The repetition, over and over, again and again. The same stories.
Each time we pass this neighbor's house, I hear that she has a new husband.
Each time we drive past the diner she comments on their tasteless meatloaf.
Each time we drive past a certain tree stump, she says it looks like a mailbox.
Each time we pass the old boarded up restaurant she tells me about a neighbor of ours who liked to eat there, forty-five years ago.
Each time we see the mountain, she tells me about climbing it when she was in high school.
Yesterday, there was new news. Her church has a new minister. Then she told me this new news again and again, every hour, all day.

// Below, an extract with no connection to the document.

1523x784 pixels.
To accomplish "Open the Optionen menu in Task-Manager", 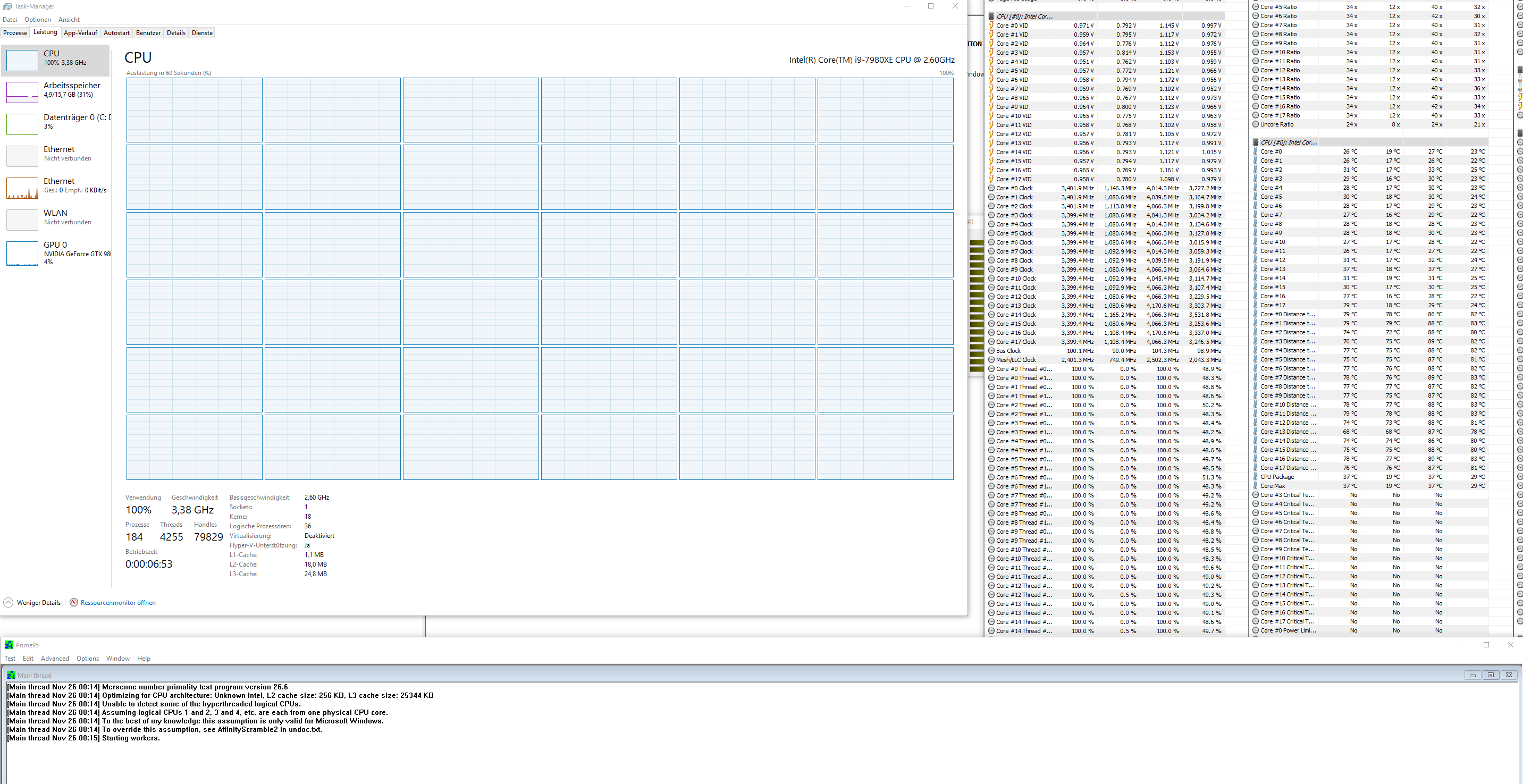I will pyautogui.click(x=37, y=20).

A few months ago, the electrical crew was in her yard, clearing branches away from the power lines and poles. I was there that day, and I heard the trucks and saw the workers. I called to Mom, to come see. All we could see was a bright orange hardhat above the field of grass. For the next five visits and six phone calls, she told me a story about seeing a pumpkin in her yard, but it was really an orange hardhat. I listened attentively each time I heard the story. But, after the ump-teenth retelling, I got upset. I really got upset.

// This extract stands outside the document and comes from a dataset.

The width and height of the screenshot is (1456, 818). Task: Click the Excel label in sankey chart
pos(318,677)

Mom, I remember you telling me this story already, and it is kind of funny, but what really hurts me the most, is that I was with you that day, I pointed out the hardhat to you, we had a good laugh about it together that day. But, when you tell me that story, you don't remember me with you, you don't remember laughing together about it, you don't tell people "my daughter and I saw the funniest thing", you tell the story like I wasn't even there.